** Dataset follows **

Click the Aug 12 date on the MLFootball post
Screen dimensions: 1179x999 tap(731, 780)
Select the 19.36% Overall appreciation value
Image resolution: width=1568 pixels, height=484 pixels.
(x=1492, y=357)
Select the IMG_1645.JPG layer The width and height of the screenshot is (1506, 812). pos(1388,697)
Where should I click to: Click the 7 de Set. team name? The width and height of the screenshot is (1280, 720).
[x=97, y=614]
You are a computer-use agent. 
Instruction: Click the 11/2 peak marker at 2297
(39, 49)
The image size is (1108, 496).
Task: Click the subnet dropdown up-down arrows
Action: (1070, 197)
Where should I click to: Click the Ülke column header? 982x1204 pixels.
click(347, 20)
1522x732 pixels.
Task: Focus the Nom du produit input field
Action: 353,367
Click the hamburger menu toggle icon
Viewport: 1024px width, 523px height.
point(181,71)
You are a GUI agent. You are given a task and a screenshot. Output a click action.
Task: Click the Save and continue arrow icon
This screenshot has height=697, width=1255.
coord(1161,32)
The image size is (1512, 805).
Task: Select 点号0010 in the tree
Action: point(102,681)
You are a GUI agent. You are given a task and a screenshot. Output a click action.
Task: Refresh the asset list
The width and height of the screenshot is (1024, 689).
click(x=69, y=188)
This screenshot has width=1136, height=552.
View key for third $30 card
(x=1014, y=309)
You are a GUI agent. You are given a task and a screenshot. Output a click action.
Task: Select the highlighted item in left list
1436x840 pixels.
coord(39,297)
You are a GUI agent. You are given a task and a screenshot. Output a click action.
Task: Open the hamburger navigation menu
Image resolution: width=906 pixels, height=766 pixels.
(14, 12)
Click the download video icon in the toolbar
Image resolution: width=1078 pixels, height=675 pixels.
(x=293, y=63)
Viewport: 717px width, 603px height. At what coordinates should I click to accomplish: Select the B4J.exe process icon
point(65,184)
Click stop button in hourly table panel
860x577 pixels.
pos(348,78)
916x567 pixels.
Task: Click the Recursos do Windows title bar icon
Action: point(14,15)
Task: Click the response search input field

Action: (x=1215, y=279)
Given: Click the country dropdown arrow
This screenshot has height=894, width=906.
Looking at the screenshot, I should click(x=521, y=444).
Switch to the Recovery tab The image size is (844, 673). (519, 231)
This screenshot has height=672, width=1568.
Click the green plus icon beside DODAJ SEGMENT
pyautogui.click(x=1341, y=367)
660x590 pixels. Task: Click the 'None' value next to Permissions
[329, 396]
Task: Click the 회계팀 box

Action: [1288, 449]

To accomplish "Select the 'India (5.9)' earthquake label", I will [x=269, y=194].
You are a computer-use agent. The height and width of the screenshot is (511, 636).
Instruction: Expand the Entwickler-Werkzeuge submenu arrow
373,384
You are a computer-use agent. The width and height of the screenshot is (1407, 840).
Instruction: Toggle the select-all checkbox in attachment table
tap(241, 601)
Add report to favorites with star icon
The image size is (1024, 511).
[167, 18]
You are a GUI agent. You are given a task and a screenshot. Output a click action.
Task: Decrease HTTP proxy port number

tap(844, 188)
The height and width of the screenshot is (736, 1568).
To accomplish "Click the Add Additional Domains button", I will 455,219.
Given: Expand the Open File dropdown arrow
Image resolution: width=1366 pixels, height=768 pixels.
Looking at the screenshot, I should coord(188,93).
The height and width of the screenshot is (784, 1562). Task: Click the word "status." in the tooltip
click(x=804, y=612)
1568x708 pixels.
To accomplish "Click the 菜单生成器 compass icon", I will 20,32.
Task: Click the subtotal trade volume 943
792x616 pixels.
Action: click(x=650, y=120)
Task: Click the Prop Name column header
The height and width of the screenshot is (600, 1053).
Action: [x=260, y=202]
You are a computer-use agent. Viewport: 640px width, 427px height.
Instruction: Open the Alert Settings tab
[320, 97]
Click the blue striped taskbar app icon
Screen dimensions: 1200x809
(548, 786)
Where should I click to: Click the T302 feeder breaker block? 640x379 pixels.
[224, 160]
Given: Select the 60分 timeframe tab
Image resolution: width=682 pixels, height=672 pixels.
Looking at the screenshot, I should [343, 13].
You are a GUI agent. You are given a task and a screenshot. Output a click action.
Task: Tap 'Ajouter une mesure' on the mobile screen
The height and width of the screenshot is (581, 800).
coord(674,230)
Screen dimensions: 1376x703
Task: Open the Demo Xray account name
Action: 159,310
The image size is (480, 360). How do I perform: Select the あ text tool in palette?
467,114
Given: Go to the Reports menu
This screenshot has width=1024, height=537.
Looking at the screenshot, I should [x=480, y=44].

** End of Dataset **

--- Work order ---
Find and copy each line above holding "will".

--- Solution for this exercise ---
To accomplish "Select the 'India (5.9)' earthquake label", I will [x=269, y=194].
To accomplish "Click the Add Additional Domains button", I will 455,219.
To accomplish "Click the 菜单生成器 compass icon", I will 20,32.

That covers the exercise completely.